Hidup ini menuntut pengikutnya untuk berjejal dengan waktu. Waktu mempunyai wajah ganda dalam porosnya sebagai pihak terpentingnya proses kehidupan. Ia adalah pemberi kesempatan bagi manusia untuk menjalankan perannya. Tapi di saat yang sama ia akan menindas jika kita tidak pandai memperdayainya. Memperdayai bukan berarti menempatkannya sebagai musuh yang musti diintai untuk diserang, dikalahkan. Akan tetapi menjadikannya sebgai sahabat untuk dimanfaatkan sebagaimana kita memang memerluakan itu. Dimensi waktu sebagai makhluk penting juga dibenarkan oleh Tuhan dalam kitab suciNya al-Qur’an, yaitu surat al-ashr. Dalam surat ini Tuhan dengan jelas tanpa malu-malu atau menutupi dengan mengaburkan makna seperti yang Ia lakukan dalam banyak ayat lainya. Langsung di ayat pertama “dan demi waktu”. Ini bukanlaha sumpah serapah omong kosong. Tuhan bersumpah atas nama waktu. Jika tuhan saja menggunakan waktu sebagai media bersumpah, maka derajat makhluk yang namanya “waktu” lebih dari sekedar penting, sebut saja istimewa.
Dalam kebudayaan manusia dewasa ini, terutama orang-orang barat. Ada slogan “Time is money”. Meskipun mreka tidak membaca surat al-ash, tetapi mereka telah merasakan apa yang dititahkan Tuhan tentang waktu. Saya yakin bukan hanya dalam al-Qur’an saja kedudukan waktu disinggung, karena memang tak ada yang bisa keluar dari dimensi ruang dan waktu kecuali sang pencipta.

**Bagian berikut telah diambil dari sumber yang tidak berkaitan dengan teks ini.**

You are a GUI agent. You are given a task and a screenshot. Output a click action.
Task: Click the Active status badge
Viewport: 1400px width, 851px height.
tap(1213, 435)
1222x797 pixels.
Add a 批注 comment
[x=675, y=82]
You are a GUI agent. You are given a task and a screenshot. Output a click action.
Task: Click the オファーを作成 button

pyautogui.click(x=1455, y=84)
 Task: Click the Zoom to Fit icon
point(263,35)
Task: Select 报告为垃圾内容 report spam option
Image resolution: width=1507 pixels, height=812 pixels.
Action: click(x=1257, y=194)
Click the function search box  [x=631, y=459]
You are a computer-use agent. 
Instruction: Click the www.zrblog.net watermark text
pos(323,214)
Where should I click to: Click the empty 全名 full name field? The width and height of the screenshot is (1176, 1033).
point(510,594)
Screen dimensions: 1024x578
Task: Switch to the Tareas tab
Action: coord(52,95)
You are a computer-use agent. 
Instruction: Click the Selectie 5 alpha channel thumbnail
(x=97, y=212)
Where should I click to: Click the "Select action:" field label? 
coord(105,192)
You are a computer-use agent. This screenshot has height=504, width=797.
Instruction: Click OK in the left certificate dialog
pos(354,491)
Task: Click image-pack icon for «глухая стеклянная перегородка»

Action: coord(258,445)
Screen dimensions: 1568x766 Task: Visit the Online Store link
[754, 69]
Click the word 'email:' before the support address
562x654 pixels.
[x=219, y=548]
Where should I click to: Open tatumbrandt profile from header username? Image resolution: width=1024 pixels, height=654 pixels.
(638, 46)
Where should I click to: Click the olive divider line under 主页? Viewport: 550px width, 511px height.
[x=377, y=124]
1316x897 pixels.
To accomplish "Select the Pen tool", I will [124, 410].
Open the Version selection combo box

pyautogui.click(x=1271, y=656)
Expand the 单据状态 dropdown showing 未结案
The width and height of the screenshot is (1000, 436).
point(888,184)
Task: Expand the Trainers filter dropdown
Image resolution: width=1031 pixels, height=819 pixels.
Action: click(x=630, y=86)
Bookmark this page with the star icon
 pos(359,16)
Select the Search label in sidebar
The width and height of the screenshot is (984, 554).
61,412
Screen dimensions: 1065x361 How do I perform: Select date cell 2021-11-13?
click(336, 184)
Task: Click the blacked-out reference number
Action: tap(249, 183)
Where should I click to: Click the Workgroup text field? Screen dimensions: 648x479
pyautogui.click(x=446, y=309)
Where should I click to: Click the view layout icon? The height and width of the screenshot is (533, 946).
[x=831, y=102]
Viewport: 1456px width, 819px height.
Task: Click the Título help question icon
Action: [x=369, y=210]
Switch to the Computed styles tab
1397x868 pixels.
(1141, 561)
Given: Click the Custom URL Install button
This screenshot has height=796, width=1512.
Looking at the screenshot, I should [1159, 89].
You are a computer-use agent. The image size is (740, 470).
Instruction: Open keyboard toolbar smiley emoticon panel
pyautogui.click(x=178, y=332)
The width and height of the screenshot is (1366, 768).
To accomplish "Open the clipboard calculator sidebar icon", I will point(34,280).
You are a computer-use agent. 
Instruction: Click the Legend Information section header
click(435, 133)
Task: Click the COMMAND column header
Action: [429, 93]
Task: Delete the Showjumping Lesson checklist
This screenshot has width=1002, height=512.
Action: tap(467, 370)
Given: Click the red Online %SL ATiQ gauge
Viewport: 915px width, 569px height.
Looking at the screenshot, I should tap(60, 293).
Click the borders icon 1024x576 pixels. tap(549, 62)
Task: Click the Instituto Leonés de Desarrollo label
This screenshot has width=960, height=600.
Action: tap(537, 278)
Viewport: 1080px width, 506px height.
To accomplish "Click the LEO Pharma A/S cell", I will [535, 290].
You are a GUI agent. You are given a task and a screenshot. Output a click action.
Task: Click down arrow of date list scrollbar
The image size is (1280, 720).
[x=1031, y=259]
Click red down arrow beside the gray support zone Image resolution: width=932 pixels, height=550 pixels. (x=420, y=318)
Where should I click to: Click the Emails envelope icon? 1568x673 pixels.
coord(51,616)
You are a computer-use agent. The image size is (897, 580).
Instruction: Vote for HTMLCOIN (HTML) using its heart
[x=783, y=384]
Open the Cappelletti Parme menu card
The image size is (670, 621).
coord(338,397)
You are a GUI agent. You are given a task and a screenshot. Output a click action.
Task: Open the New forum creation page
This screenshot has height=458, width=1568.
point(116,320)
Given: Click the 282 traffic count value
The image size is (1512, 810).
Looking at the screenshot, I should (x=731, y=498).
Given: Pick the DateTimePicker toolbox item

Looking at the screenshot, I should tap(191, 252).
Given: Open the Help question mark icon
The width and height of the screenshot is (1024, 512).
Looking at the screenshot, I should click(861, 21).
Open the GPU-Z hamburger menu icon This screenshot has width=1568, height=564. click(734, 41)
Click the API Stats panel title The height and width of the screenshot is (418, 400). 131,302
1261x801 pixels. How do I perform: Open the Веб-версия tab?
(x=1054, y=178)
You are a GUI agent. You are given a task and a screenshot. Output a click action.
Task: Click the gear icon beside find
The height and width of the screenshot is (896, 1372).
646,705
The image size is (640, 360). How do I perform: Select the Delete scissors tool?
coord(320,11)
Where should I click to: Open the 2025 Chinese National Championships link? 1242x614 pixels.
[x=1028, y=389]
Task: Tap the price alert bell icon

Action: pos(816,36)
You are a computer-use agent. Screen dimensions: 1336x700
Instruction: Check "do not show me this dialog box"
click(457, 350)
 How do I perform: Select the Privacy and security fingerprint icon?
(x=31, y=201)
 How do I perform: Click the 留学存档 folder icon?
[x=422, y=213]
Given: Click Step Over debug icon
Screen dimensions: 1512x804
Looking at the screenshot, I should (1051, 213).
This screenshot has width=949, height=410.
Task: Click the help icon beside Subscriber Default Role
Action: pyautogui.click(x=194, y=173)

Time is money adalah implikasi dari kapitalisme yang merasuki kehidupan barat. Semboyan itu mampu merangsang pikiran mereka untuk selalu bergerak, berbuat sesuatu untuk kemajuan diri. Tidak ada kata santai-santai karena itu sama dengan mencecerkan uang sepanjang jalan. Barat memang pandai memaksa diri mereka sendiri untuk tidak malas-malas. Lihat saja dalam beberapa generasi, dan sampai sekarang barat telah menguasai hamper sebua bidang dalam kehidupan. Terlebih urusan uang.
Kondisi ini adalah ketertinggalan orang timur yang selama ini terkesan mengabaikan pesan akan pentingnya waktu. Kita tidak mampu menguasainya, dan pada gilirannya justru kita yang dikejar-kejar dan tertindas olehnya. Lihat saja bagaimana orang Amerika mengekspresikan pemahamannya tentang waktu dalam sebuah film yang saya yakin tak pernah kita pikirkan. Film yang baru saja tonton beberapa minggu yang lalu. “The in Time” judulnya. Dari judulnya saja kita sudah dapat mengetahui tentang apa film itu diangkat. Dalam film ini uang sudah tidak laku, tidak ada harganya. Dan bahkan tidak lagi beredar dipasaran. Lalu dengan apa mereka bertransaksi?
Itulah yang justru diperlihatkan dengan sangat imaginatife. Semua orang mempunyai jatah waktu dari sang penjaga waktu sejak lahir. Semua mempunyai jatahnya sendiri-sndiri dengan mesin pendeteksi seperti jam tanganya Power Ranger. Pernah nonton film asal Jepang itu kan? Yang buming tahun 2000an. Waktu itu akan terus berjalan mundur, terus berkurang setiap detinya. Belum lagi dalam bertransaksi apapu, seperti makan, menginap, beli mobil, bayar listrik. Ah, pokoknya semua transaksi dibayar dengan waktu. Sudah barang tentu itu mengurangi umurnya jika seseorang banyak bertransaksi. Lalu dari mana bisa mendapatkan waktu lebih? Ya kerja, pekerjaan upahnya pun berupa waktu tambahan. Jangan berhenti di sini. Dalam film ini pun terdapat bank tempat simpan-pinjam. Lalu apa lagi kalau bukan waktu yang menjadi produknya.

Keren bukan! Sejauh itulah imaginasi dan kesadaran orang-orang barat tentang waktu.